Pattern 3: Error-Safe Processing

import { Iterable, Effect, Either, Option, pipe } from "effect"

// Safe processing with error handling
const safeProcessIterable = <T, R, E>(
  source: Iterable<T>,
  processor: (item: T) => Effect.Effect<R, E>
) =>
  Effect.gen(function* () {
    const results: Either<E, R>[] = []
    
    for (const item of source) {
      const result = yield* pipe(
        processor(item),
        Effect.either
      )
      results.push(result)
    }
    
    return {
      successes: results.filter(Either.isRight).map(r => r.right),
      failures: results.filter(Either.isLeft).map(r => r.left),
      totalProcessed: results.length
    }
  })

// Usage with error recovery
const processWithErrorHandling = (data: Iterable<string>) =>
  safeProcessIterable(
    data,
    item => item.length > 0 
      ? Effect.succeed(item.toUpperCase())
      : Effect.fail("Empty string")
  )

Integration Examples

Integration with Streams

import { Iterable, Stream, Effect, pipe } from "effect"

// Convert Iterable to Stream for advanced processing
const iterableToStream = <T>(iterable: Iterable<T>) =>
  Stream.fromIterable(iterable)

// Process with backpressure and resource management
const processWithStream = (data: Iterable<string>) =>
  pipe(
    iterableToStream(data),
    Stream.map(s => s.toUpperCase()),
    Stream.filter(s => s.length > 5),
    Stream.buffer({ capacity: 100 }), // Buffer for performance
    Stream.runCollect
  )

// Stream back to Iterable
const streamToIterable = <T>(stream: Stream.Stream<T, never, never>) =>
  Effect.gen(function* () {
    const chunk = yield* Stream.runCollect(stream)
    return chunk
  })

Integration with Arrays

import { Iterable, Array as Arr, pipe } from "effect"

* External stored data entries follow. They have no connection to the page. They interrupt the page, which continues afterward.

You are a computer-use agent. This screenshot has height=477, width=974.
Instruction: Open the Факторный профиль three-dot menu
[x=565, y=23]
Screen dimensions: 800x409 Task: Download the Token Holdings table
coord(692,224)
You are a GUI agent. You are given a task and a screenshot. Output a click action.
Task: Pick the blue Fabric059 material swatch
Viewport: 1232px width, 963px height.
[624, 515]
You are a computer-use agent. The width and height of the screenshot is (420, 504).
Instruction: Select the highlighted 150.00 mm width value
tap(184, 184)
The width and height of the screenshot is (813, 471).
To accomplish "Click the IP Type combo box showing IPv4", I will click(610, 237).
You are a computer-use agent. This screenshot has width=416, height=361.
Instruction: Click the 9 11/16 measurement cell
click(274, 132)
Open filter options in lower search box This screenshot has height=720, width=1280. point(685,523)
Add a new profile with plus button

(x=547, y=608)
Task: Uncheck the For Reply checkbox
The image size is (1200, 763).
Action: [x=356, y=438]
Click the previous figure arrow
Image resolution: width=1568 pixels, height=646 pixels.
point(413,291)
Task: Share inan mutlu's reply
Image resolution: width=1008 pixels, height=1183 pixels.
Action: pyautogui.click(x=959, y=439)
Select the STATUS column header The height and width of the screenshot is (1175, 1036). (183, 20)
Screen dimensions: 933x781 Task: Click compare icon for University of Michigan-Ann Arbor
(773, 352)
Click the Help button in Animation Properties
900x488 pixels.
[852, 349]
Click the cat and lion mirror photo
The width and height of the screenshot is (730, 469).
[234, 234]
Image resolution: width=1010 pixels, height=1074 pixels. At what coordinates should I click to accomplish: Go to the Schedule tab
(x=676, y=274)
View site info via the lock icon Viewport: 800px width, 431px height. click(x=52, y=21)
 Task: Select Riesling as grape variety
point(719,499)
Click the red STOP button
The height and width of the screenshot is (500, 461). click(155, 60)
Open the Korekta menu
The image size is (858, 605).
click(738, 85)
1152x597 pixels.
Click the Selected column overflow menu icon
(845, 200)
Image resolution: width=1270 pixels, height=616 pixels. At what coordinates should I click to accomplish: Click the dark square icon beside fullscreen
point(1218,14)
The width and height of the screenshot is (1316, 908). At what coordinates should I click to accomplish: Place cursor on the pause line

// Efficient Array operations with Iterable
const hybridProcessing = <T>(arr: readonly T[]) => {
  // Use Iterable for memory-efficient processing
  const processed = pipe(
    arr, // Arrays are Iterable
    Iterable.filter(item => item != null),
    Iterable.map(item => ({ processed: true, data: item })),
    Iterable.take(1000), // Limit processing
    Array.from // Convert back to Array when needed
  )
  
  // Use Array module for operations that need random access
  return pipe(
    processed,
    Arr.sort((a, b) => a.data.toString().localeCompare(b.data.toString()))
  )
}

Testing Strategies

import { Iterable, Effect, pipe } from "effect"
import { describe, it, expect } from "vitest"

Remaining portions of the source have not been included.